Full Movie: Lagaan 2001 | Full Historical Movie HD | Aamir Khan, Gracy Singh, Rachel Shelly, Paul Blackthorne

Lagaan 2001 | Full Historical Movie HD | Aamir Khan, Gracy Singh, Rachel Shelly, Paul Blackthorne

Director: Ashutosh Gowariker
Producer: Aamir Khan
Story: Ashutosh Gowariker
Actor: Aamir Khan, Gracy Singh, Rachel Shelly, Paul Blackthorne, A.K. Hangal, Suhasini Mulay, Kulbhushan Kharbanda, Raghuveer Yadav, Rajendra Gupta, Rajesh Vivek, Sri Vallabh Vyas, Javed Khan, Raj Zutshi, Akhilendra Mishra, Pradeep Rawat, Daya Shankar Pandey, Amin Hajee, Aditya Lakhia, Yashpal Sharma, John Rowe, David Gant, Jeremy Child, Ben Nealon, Anupam Shyam, Raja Awasthi, Pramatesh Mehta, Bhim Vakani, Amin Gazi, Anu Ansari, Parveen Bano, Chris England

Synopsis :- In the year 1893, the villagers of Champaner await meeting their Raja outside the British cantonment grounds. They want to ask for an exemption from tax (lagaan) but the Raja is busy watching the British play a match of cricket. A young farmer named Bhuvan incites laughter by mocking the game. This is overheard by the company captain, Andrew Russell, who feels slighted. He challenges Bhuvan to a game of cricket in return for canceling their tax, a bet that Bhuvan accepts.
Despite protests from the village, Bhuvan gathers a few who support him, and together, they crouch outside the cantonment grounds trying to understand the game. Elizabeth, Captain Russell’s visiting younger sister, approaches them, offering to help. She wants to teach them the game so that the match is played fairly. Bhuvan is delighted, and the group starts meeting Elizabeth at grounds outside the village to learn the game. Word spreads in the village and others are inspired to join Bhuvan’s team.

● Written problem A:
Answer these from the Lagaan listing:
(i) Who directed the film?
(ii) In what year does the story take place?
(iii) How is Elizabeth related to Captain Russell?
● Written problem B: Quote everything in the Lagaan listing from "Despite protests from" down to "join Bhuvan’s team.".
● Written problem C: Extend the synopsis in the Lagaan listing, picking up right after its last sentence.
The material after this point has no connection to the Lagaan listing.

● Dataset rows:
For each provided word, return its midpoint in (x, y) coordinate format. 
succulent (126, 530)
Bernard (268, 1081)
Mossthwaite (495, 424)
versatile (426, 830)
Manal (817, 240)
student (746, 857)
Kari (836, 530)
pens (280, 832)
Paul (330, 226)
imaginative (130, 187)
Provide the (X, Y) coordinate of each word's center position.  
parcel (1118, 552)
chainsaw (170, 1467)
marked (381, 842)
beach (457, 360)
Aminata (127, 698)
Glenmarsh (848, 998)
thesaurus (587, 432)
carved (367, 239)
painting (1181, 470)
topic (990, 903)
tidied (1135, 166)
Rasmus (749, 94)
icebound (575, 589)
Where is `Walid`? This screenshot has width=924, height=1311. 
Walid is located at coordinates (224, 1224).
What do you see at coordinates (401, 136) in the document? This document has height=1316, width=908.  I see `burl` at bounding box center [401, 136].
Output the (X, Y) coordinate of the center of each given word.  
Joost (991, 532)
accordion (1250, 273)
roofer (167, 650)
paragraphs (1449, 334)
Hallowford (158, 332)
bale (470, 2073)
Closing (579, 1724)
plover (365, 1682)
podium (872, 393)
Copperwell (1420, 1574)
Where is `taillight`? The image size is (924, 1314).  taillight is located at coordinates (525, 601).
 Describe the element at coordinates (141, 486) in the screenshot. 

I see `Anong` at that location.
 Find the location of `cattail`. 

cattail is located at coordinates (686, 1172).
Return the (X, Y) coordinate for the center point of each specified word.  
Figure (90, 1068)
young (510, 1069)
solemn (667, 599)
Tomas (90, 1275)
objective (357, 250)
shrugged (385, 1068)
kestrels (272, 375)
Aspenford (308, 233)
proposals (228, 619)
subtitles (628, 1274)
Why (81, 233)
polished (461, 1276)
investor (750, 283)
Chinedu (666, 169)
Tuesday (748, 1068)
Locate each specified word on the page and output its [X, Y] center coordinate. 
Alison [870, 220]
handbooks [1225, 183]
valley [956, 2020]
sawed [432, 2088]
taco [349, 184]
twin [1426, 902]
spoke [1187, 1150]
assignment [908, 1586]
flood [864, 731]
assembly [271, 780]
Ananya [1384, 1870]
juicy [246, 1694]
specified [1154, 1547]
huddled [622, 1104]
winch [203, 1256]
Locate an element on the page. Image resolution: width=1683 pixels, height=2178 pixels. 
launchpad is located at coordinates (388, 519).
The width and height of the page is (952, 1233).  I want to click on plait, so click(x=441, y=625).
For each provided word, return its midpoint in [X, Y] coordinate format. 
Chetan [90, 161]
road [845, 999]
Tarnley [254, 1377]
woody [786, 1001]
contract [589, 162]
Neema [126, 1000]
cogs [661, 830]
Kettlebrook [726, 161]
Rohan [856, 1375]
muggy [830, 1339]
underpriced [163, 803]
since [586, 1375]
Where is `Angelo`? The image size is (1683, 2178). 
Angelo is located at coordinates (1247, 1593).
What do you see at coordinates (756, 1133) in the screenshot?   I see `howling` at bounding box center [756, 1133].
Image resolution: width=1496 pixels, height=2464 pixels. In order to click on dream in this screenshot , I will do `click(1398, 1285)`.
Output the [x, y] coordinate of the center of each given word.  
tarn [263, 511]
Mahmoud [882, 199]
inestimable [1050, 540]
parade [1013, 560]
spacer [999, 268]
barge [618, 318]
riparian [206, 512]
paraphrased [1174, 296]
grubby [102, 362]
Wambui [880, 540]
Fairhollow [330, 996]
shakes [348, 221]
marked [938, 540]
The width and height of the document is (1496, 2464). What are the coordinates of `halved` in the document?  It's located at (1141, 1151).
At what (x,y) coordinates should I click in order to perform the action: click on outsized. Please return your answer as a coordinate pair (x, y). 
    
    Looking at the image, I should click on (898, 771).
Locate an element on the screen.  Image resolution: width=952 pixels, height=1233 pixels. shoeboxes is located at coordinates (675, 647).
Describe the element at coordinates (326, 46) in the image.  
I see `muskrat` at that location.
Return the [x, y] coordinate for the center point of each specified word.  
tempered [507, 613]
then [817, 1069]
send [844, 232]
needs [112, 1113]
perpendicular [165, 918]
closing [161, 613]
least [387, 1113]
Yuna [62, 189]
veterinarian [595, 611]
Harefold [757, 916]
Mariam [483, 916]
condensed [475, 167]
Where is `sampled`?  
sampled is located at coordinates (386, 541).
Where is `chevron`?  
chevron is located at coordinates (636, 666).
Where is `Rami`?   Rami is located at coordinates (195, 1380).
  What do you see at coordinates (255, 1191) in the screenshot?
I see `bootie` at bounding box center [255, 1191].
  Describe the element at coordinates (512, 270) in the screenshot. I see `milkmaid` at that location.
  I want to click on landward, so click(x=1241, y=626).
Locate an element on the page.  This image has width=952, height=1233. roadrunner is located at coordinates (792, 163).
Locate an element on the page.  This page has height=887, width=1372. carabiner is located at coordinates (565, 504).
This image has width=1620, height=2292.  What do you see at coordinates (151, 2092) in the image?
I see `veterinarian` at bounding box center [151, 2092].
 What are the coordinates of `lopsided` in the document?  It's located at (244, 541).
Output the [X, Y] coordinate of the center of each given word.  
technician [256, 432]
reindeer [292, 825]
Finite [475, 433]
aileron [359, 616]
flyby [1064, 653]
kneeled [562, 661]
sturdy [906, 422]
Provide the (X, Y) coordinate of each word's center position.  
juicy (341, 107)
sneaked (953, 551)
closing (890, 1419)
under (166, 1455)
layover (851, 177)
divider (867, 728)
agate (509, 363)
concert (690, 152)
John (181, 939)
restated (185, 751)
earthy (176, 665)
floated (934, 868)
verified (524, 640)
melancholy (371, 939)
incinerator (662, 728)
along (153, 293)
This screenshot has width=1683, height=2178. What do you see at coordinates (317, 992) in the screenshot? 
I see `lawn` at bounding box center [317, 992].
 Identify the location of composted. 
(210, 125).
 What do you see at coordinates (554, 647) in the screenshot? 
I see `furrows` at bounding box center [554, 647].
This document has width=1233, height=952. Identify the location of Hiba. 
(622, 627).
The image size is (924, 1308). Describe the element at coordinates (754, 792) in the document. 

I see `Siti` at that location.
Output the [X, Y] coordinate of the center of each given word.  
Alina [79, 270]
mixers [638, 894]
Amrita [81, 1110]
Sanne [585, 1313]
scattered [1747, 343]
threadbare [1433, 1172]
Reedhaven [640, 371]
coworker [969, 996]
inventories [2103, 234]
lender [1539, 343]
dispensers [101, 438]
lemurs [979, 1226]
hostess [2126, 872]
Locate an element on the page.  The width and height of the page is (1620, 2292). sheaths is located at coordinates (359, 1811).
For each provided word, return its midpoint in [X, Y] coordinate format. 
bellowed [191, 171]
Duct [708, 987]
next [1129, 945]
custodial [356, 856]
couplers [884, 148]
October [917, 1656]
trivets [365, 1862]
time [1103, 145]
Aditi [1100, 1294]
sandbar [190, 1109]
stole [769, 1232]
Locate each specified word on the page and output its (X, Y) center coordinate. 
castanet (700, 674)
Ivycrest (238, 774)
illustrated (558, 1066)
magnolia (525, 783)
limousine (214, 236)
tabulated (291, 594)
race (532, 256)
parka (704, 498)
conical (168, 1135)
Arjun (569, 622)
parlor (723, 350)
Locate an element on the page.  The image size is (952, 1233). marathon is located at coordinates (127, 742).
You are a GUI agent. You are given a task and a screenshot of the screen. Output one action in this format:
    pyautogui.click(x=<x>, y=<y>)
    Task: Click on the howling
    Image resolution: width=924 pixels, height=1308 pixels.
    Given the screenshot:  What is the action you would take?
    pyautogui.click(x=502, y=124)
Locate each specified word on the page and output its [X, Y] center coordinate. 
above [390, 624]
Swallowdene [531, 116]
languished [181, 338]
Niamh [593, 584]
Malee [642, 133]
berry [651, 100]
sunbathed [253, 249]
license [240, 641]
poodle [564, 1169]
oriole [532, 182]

● Output A:
(i) Ashutosh Gowariker
(ii) 1893
(iii) She is his visiting younger sister.

● Output B:
Despite protests from the village, Bhuvan gathers a few who support him, and together, they crouch outside the cantonment grounds trying to understand the game. Elizabeth, Captain Russell’s visiting younger sister, approaches them, offering to help. She wants to teach them the game so that the match is played fairly. Bhuvan is delighted, and the group starts meeting Elizabeth at grounds outside the village to learn the game. Word spreads in the village and others are inspired to join Bhuvan’s team.

● Output C:
When Captain Russell finds out, he is incensed at Elizabeth. She refuses to stop helping the villagers, hiding the fact that she is secretly falling in love with Bhuvan. Meanwhile, Captain Russell has been ordered by his senior officers to prepare for paying the province’s taxes out of pocket should he loses the match. Back in the village, Bhuvan is struggling to find an eleventh player. At a practice game, he fields a ball that is returned to him by Kachra, a cripple who lives outside the village. As the ball bounces, the spin carries it in another direction. Bhuvan immediately sees value and adds Kachra to the team. He resists pressure again from the villagers, who are concerned over playing with an untouchable (Kachra), and manages to convince them.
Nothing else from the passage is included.